(Click-target records)
* START *
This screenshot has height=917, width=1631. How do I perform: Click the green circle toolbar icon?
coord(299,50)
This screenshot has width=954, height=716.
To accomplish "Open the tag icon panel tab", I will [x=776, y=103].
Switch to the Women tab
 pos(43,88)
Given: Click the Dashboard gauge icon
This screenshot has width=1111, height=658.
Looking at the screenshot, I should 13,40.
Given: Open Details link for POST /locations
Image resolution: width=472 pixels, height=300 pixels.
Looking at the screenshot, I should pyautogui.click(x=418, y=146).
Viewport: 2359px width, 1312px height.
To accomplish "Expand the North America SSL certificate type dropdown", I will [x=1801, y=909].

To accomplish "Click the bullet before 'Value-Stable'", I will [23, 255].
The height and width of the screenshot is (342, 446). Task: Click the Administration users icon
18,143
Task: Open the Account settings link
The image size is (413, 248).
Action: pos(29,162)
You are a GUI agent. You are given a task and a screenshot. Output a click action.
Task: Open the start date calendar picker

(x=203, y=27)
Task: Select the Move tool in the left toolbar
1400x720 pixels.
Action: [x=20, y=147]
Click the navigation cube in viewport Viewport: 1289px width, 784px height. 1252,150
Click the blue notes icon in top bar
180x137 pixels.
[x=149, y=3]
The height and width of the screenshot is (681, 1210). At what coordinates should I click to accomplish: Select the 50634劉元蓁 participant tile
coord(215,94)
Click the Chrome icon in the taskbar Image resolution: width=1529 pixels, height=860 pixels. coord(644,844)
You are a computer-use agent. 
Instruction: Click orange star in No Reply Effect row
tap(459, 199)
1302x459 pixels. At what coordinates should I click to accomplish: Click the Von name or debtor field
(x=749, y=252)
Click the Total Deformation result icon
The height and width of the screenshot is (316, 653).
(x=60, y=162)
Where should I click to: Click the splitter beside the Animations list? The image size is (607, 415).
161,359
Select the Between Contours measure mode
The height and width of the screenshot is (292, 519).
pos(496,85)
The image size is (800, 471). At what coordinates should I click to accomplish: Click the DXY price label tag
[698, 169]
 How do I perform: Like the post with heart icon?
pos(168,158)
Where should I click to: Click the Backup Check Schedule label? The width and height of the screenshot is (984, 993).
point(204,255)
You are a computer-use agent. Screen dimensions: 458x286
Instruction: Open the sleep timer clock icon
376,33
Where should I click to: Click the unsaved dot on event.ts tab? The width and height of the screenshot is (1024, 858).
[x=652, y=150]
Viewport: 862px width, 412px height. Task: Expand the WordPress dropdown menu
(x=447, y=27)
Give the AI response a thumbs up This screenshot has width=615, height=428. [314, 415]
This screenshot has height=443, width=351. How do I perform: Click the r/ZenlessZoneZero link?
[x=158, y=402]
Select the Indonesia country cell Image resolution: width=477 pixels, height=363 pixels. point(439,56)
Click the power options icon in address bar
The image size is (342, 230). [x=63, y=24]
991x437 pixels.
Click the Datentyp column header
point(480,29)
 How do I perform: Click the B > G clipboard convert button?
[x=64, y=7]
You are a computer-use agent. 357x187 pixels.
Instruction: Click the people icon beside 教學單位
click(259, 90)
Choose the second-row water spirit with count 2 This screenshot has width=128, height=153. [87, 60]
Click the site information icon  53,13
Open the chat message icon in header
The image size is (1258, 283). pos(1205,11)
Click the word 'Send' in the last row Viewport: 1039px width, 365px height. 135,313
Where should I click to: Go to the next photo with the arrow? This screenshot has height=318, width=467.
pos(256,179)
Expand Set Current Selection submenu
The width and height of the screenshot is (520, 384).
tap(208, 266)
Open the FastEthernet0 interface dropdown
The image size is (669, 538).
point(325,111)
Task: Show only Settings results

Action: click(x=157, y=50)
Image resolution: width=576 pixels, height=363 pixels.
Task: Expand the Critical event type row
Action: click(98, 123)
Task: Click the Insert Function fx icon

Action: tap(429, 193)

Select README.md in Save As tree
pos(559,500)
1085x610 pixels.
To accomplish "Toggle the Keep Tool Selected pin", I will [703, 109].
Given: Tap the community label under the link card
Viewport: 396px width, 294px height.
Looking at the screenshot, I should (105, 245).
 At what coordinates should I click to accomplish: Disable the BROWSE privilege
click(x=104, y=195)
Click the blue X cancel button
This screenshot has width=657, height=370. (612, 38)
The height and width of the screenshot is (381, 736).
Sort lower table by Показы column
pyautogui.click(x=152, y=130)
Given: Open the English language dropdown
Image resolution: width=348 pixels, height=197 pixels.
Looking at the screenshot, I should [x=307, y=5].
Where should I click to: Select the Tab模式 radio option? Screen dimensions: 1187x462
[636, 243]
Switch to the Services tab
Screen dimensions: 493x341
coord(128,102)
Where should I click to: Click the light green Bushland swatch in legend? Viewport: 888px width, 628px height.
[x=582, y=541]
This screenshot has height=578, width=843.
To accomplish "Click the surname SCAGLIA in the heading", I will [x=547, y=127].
* END *
◆ SET PROBLEM ◆
Lay out every line of the records above as a Markdown table with the columns "Row" and "Record line," numbering the rows in order and leaving out blank lines.

◆ RESPONSE FOR THIS EXERCISE ◆
| Row | Record line |
|---|---|
| 1 | This screenshot has height=917, width=1631. How do I perform: Click the green circle toolbar icon? |
| 2 | coord(299,50) |
| 3 | This screenshot has width=954, height=716. |
| 4 | To accomplish "Open the tag icon panel tab", I will [x=776, y=103]. |
| 5 | Switch to the Women tab |
| 6 |  pos(43,88) |
| 7 | Given: Click the Dashboard gauge icon |
| 8 | This screenshot has width=1111, height=658. |
| 9 | Looking at the screenshot, I should 13,40. |
| 10 | Given: Open Details link for POST /locations |
| 11 | Image resolution: width=472 pixels, height=300 pixels. |
| 12 | Looking at the screenshot, I should pyautogui.click(x=418, y=146). |
| 13 | Viewport: 2359px width, 1312px height. |
| 14 | To accomplish "Expand the North America SSL certificate type dropdown", I will [x=1801, y=909]. |
| 15 | To accomplish "Click the bullet before 'Value-Stable'", I will [23, 255]. |
| 16 | The height and width of the screenshot is (342, 446). Task: Click the Administration users icon |
| 17 | 18,143 |
| 18 | Task: Open the Account settings link |
| 19 | The image size is (413, 248). |
| 20 | Action: pos(29,162) |
| 21 | You are a GUI agent. You are given a task and a screenshot. Output a click action. |
| 22 | Task: Open the start date calendar picker |
| 23 | (x=203, y=27) |
| 24 | Task: Select the Move tool in the left toolbar |
| 25 | 1400x720 pixels. |
| 26 | Action: [x=20, y=147] |
| 27 | Click the navigation cube in viewport Viewport: 1289px width, 784px height. 1252,150 |
| 28 | Click the blue notes icon in top bar |
| 29 | 180x137 pixels. |
| 30 | [x=149, y=3] |
| 31 | The height and width of the screenshot is (681, 1210). At what coordinates should I click to accomplish: Select the 50634劉元蓁 participant tile |
| 32 | coord(215,94) |
| 33 | Click the Chrome icon in the taskbar Image resolution: width=1529 pixels, height=860 pixels. coord(644,844) |
| 34 | You are a computer-use agent.  |
| 35 | Instruction: Click orange star in No Reply Effect row |
| 36 | tap(459, 199) |
| 37 | 1302x459 pixels. At what coordinates should I click to accomplish: Click the Von name or debtor field |
| 38 | (x=749, y=252) |
| 39 | Click the Total Deformation result icon |
| 40 | The height and width of the screenshot is (316, 653). |
| 41 | (x=60, y=162) |
| 42 | Where should I click to: Click the splitter beside the Animations list? The image size is (607, 415). |
| 43 | 161,359 |
| 44 | Select the Between Contours measure mode |
| 45 | The height and width of the screenshot is (292, 519). |
| 46 | pos(496,85) |
| 47 | The image size is (800, 471). At what coordinates should I click to accomplish: Click the DXY price label tag |
| 48 | [698, 169] |
| 49 |  How do I perform: Like the post with heart icon? |
| 50 | pos(168,158) |
| 51 | Where should I click to: Click the Backup Check Schedule label? The width and height of the screenshot is (984, 993). |
| 52 | point(204,255) |
| 53 | You are a computer-use agent. Screen dimensions: 458x286 |
| 54 | Instruction: Open the sleep timer clock icon |
| 55 | 376,33 |
| 56 | Where should I click to: Click the unsaved dot on event.ts tab? The width and height of the screenshot is (1024, 858). |
| 57 | [x=652, y=150] |
| 58 | Viewport: 862px width, 412px height. Task: Expand the WordPress dropdown menu |
| 59 | (x=447, y=27) |
| 60 | Give the AI response a thumbs up This screenshot has width=615, height=428. [314, 415] |
| 61 | This screenshot has height=443, width=351. How do I perform: Click the r/ZenlessZoneZero link? |
| 62 | [x=158, y=402] |
| 63 | Select the Indonesia country cell Image resolution: width=477 pixels, height=363 pixels. point(439,56) |
| 64 | Click the power options icon in address bar |
| 65 | The image size is (342, 230). [x=63, y=24] |
| 66 | 991x437 pixels. |
| 67 | Click the Datentyp column header |
| 68 | point(480,29) |
| 69 |  How do I perform: Click the B > G clipboard convert button? |
| 70 | [x=64, y=7] |
| 71 | You are a computer-use agent. 357x187 pixels. |
| 72 | Instruction: Click the people icon beside 教學單位 |
| 73 | click(259, 90) |
| 74 | Choose the second-row water spirit with count 2 This screenshot has width=128, height=153. [87, 60] |
| 75 | Click the site information icon  53,13 |
| 76 | Open the chat message icon in header |
| 77 | The image size is (1258, 283). pos(1205,11) |
| 78 | Click the word 'Send' in the last row Viewport: 1039px width, 365px height. 135,313 |
| 79 | Where should I click to: Go to the next photo with the arrow? This screenshot has height=318, width=467. |
| 80 | pos(256,179) |
| 81 | Expand Set Current Selection submenu |
| 82 | The width and height of the screenshot is (520, 384). |
| 83 | tap(208, 266) |
| 84 | Open the FastEthernet0 interface dropdown |
| 85 | The image size is (669, 538). |
| 86 | point(325,111) |
| 87 | Task: Show only Settings results |
| 88 | Action: click(x=157, y=50) |
| 89 | Image resolution: width=576 pixels, height=363 pixels. |
| 90 | Task: Expand the Critical event type row |
| 91 | Action: click(98, 123) |
| 92 | Task: Click the Insert Function fx icon |
| 93 | Action: tap(429, 193) |
| 94 | Select README.md in Save As tree |
| 95 | pos(559,500) |
| 96 | 1085x610 pixels. |
| 97 | To accomplish "Toggle the Keep Tool Selected pin", I will [703, 109]. |
| 98 | Given: Tap the community label under the link card |
| 99 | Viewport: 396px width, 294px height. |
| 100 | Looking at the screenshot, I should (105, 245). |
| 101 |  At what coordinates should I click to accomplish: Disable the BROWSE privilege |
| 102 | click(x=104, y=195) |
| 103 | Click the blue X cancel button |
| 104 | This screenshot has width=657, height=370. (612, 38) |
| 105 | The height and width of the screenshot is (381, 736). |
| 106 | Sort lower table by Показы column |
| 107 | pyautogui.click(x=152, y=130) |
| 108 | Given: Open the English language dropdown |
| 109 | Image resolution: width=348 pixels, height=197 pixels. |
| 110 | Looking at the screenshot, I should [x=307, y=5]. |
| 111 | Where should I click to: Select the Tab模式 radio option? Screen dimensions: 1187x462 |
| 112 | [636, 243] |
| 113 | Switch to the Services tab |
| 114 | Screen dimensions: 493x341 |
| 115 | coord(128,102) |
| 116 | Where should I click to: Click the light green Bushland swatch in legend? Viewport: 888px width, 628px height. |
| 117 | [x=582, y=541] |
| 118 | This screenshot has height=578, width=843. |
| 119 | To accomplish "Click the surname SCAGLIA in the heading", I will [x=547, y=127]. |